E’ stato ricordato come la norma costituzionale, che prevede che ognuno paghi in base alla propria capacità contributiva e, così facendo, risulti affrancato da qualsiasi altro onere, non venga rispettata ed è stato suggerito, in materia di sanità, di redigere una classifica dei farmaci, nell’ambito della quale un prodotto nuovo possa essere inserito solo qualora presenti elementi di miglioramento (dr. Prete).

E’ stato evidenziato come si parli spesso dei costi economici che il decentramento comporta, tralasciando i costi in termini ?personali e culturali?, che obbligano l’individuo ad attivarsi e a diventare responsabile (dr. Rainero).

E’ stata espressa l’opinione secondo la quale, per realizzare un vero decentramento, lo Stato dovrebbe spogliarsi, in parte, di ciò che percepisce (rag. Bartolotti).

 

Þ    Non bisogna dimenticare che, negli ultimi decenni, molte cose sono migliorate: il mercato, ad esempio, ha spinto le aziende verso il cambiamento, mentre il settore pubblico è rimasto sostanzialmente fermo. Tuttavia sembrerebbe utile ricordare che il Paese funziona solo se anche i cittadini funzionano (sen. Triglia).

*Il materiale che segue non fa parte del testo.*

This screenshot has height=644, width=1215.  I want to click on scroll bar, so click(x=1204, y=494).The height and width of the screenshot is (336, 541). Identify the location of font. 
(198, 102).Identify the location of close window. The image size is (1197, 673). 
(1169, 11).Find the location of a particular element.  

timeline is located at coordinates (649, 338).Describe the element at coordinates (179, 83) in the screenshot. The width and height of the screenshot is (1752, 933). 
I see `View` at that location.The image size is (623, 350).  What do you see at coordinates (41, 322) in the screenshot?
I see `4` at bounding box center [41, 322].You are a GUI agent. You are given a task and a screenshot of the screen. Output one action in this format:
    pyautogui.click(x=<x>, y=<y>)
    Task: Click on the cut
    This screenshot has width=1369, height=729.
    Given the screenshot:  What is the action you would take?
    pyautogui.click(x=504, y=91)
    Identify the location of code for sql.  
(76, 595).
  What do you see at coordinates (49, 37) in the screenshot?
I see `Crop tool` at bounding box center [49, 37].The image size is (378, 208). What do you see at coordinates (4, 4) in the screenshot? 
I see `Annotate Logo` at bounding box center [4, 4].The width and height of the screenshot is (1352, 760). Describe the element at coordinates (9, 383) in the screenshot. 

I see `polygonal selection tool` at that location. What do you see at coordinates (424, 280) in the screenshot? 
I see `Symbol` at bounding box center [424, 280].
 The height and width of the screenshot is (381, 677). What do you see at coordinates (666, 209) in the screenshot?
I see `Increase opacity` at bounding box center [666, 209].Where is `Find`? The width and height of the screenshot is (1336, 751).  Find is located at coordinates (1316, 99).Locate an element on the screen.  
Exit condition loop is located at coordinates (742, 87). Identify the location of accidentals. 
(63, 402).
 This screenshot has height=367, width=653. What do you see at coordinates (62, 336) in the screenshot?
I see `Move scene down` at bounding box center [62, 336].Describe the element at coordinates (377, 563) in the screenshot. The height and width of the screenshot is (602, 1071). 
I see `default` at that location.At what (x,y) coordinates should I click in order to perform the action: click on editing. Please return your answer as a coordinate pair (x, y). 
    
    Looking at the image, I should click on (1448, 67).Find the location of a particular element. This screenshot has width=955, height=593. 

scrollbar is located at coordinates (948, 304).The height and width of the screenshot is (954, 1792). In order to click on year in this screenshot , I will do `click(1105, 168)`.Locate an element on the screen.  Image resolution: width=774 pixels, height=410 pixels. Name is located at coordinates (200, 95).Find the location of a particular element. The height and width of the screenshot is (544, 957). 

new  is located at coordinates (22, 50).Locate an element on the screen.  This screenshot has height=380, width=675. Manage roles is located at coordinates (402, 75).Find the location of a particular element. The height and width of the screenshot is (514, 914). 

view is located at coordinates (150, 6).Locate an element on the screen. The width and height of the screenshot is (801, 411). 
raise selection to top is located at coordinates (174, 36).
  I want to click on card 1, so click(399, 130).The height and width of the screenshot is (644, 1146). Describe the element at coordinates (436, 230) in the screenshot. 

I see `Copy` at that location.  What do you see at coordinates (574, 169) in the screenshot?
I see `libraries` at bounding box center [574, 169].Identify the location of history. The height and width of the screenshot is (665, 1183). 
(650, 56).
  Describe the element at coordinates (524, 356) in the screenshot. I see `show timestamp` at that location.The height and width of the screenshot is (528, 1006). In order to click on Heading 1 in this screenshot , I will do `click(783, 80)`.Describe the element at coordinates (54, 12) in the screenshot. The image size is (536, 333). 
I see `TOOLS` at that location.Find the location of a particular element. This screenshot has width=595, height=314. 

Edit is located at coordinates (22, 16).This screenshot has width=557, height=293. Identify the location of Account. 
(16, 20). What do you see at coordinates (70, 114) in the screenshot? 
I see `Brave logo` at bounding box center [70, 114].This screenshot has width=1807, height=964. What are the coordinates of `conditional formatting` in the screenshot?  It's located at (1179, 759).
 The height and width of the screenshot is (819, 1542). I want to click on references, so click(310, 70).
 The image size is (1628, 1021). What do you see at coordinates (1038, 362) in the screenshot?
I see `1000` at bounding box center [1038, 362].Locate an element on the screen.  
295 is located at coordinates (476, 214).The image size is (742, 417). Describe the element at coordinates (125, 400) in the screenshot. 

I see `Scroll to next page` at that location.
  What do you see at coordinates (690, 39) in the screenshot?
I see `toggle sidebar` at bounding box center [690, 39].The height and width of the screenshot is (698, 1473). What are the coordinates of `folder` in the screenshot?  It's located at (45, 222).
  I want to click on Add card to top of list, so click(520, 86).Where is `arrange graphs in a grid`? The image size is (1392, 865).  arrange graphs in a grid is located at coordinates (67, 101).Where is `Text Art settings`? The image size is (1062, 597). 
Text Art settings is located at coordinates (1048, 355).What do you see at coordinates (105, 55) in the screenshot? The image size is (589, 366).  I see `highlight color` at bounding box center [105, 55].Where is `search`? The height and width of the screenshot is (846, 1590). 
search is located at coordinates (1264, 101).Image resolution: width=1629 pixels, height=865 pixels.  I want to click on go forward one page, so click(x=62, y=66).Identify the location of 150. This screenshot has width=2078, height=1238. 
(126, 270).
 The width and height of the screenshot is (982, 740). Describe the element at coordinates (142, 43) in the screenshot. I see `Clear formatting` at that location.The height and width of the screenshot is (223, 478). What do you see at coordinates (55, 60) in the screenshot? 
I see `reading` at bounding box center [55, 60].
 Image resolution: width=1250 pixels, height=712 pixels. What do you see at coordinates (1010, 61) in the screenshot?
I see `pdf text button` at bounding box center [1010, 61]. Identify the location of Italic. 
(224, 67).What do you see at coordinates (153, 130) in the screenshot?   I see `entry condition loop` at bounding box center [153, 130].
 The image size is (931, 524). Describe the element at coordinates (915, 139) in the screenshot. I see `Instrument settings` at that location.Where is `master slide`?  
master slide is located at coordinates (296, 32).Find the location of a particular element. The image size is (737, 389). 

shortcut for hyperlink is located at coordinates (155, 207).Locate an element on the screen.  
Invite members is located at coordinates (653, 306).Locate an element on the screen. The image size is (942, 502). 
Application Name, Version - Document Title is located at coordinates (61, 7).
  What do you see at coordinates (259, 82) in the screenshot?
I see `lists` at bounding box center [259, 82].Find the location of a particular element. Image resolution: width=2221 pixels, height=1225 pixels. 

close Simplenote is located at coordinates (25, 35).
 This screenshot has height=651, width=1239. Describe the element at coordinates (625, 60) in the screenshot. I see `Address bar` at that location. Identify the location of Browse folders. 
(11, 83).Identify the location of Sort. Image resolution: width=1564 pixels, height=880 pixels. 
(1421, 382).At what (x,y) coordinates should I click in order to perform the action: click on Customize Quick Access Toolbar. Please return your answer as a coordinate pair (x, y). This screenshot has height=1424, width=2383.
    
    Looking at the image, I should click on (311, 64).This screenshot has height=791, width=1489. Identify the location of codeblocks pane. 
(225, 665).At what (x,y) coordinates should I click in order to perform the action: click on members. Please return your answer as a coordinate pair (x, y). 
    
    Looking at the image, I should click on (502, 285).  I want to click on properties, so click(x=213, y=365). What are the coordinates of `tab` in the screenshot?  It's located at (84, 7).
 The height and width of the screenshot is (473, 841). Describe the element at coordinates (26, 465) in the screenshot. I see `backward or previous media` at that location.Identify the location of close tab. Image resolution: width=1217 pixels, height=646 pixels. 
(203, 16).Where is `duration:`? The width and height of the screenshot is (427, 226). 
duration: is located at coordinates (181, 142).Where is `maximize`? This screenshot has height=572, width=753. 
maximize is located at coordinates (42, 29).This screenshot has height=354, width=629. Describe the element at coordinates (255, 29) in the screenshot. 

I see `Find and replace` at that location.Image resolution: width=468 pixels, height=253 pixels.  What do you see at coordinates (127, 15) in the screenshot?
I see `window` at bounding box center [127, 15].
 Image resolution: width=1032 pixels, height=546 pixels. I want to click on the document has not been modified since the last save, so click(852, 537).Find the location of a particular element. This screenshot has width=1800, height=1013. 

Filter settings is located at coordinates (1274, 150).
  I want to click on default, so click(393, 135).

Þ     Parrebbe doveroso ribadire quanto sia importante, non solo la trasparenza, ma anche l’imparare a risparmiare per imparare ad investire. Nel nostro Paese sono presenti elementi problematici quali, ad esempio: 1) il fatto che la politica venga considerata in modo negativo, mentre dovrebbe essere fondata rispettivamente sui principi della remunerazione adeguata di chi la pratica e della rotazione (che in Italia non avviene, a causa della debolezza umana e di una legge economica caratterizzata dai rendimenti marginali decrescenti); 2) il fatto che la magistratura sembri negare il principio della divisione dei poteri e rappresenti, ormai, un fattore di chiusura della società; 3) l’abisso culturale provocato dalla televisione e dal ?cattivo? giornalismo, che impediscono la conversazione e spesso inducono a dimenticare che la vera cultura formante è quella fornita dalla scuola (prof. Miglietta).